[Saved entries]
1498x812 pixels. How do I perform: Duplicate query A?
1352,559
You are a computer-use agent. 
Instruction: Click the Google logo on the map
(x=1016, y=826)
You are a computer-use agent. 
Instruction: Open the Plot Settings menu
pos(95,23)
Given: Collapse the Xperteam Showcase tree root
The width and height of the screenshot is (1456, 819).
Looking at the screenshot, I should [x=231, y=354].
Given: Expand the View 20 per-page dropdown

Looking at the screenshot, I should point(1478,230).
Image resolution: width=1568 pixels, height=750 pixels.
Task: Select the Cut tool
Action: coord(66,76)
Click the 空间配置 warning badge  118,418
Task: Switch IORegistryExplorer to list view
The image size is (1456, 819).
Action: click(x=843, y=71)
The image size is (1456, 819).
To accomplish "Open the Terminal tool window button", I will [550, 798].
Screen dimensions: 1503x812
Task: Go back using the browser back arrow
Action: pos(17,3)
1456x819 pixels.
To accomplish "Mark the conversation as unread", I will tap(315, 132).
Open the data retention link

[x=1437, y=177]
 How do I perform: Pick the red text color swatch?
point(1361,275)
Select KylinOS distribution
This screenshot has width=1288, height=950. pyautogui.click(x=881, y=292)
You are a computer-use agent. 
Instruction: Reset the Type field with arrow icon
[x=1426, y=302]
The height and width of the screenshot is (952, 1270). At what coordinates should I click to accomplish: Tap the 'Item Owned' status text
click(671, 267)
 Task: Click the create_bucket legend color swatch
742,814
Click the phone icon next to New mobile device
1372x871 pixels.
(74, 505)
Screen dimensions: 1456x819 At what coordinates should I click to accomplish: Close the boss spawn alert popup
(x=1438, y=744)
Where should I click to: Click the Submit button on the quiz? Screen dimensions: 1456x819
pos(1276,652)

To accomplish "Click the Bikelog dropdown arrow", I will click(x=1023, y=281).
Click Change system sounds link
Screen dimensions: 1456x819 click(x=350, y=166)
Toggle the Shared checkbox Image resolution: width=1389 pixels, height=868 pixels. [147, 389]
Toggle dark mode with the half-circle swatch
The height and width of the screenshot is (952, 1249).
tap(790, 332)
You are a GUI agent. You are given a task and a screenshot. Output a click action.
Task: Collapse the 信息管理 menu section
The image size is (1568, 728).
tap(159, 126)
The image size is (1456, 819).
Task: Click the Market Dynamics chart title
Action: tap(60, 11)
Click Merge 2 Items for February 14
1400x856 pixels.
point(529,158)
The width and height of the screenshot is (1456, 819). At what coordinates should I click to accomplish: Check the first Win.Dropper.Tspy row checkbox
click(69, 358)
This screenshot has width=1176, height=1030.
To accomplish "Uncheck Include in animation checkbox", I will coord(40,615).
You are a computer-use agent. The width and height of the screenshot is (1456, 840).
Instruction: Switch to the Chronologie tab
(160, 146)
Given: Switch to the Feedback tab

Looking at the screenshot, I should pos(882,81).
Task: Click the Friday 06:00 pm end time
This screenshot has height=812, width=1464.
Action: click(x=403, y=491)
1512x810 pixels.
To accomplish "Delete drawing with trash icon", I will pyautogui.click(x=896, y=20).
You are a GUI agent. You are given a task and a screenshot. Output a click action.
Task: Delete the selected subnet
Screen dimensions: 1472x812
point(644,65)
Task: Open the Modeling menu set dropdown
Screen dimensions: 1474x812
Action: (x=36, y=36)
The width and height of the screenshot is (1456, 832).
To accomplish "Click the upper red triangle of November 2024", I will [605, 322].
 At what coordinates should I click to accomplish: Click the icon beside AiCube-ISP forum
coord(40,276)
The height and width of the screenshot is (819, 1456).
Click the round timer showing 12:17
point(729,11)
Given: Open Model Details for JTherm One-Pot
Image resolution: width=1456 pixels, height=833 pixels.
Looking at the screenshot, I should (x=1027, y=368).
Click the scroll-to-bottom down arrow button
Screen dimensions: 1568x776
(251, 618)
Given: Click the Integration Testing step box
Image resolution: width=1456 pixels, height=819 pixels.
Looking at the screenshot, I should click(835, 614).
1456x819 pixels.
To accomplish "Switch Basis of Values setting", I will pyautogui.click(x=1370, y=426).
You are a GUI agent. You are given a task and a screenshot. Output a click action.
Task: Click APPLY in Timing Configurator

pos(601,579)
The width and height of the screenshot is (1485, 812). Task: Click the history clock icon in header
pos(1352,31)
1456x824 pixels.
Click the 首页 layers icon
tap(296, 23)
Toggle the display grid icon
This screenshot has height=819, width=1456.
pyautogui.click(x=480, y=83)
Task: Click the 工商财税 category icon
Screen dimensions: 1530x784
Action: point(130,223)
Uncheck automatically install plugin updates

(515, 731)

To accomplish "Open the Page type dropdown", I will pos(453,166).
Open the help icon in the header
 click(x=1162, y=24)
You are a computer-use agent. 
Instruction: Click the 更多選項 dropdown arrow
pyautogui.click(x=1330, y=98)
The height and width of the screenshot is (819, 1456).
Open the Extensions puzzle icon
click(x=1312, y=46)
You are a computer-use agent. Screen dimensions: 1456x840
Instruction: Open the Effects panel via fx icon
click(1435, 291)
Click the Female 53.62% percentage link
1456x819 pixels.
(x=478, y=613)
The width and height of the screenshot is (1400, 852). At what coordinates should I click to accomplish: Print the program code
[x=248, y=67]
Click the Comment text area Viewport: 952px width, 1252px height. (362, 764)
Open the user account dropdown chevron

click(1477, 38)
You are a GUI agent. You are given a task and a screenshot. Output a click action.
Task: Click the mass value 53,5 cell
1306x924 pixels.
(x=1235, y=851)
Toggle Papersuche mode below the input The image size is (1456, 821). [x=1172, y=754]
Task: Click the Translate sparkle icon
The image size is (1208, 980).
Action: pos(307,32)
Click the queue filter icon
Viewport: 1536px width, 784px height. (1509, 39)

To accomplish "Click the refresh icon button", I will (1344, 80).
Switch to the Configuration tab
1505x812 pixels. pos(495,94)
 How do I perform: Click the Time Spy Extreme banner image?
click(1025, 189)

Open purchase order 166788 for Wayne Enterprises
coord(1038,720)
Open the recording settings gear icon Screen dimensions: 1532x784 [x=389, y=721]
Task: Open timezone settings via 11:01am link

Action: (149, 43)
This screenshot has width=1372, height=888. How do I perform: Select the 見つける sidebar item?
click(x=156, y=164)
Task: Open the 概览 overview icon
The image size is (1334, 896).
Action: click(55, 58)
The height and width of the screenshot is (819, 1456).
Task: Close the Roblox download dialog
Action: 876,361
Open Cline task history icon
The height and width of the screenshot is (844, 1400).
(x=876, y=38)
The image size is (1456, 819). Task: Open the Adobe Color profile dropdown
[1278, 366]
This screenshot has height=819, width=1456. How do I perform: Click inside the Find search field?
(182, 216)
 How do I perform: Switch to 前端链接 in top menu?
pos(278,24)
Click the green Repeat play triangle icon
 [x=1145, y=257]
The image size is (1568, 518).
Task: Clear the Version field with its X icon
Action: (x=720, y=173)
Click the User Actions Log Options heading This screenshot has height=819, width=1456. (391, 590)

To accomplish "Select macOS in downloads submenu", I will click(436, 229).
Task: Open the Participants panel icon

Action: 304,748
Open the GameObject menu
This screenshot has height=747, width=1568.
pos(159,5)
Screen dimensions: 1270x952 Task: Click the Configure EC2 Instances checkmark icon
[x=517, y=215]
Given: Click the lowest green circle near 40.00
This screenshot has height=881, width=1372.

→ **WHAT THIS TASK INVOLVES**:
In the answer, the lines from the first line of the data above through the line containing "Task: Switch IORegistryExplorer to list view" must appear exactly as written, with nothing else.

→ **THE COMPLETED TASK**:
1498x812 pixels. How do I perform: Duplicate query A?
1352,559
You are a computer-use agent. 
Instruction: Click the Google logo on the map
(x=1016, y=826)
You are a computer-use agent. 
Instruction: Open the Plot Settings menu
pos(95,23)
Given: Collapse the Xperteam Showcase tree root
The width and height of the screenshot is (1456, 819).
Looking at the screenshot, I should [x=231, y=354].
Given: Expand the View 20 per-page dropdown

Looking at the screenshot, I should point(1478,230).
Image resolution: width=1568 pixels, height=750 pixels.
Task: Select the Cut tool
Action: coord(66,76)
Click the 空间配置 warning badge  118,418
Task: Switch IORegistryExplorer to list view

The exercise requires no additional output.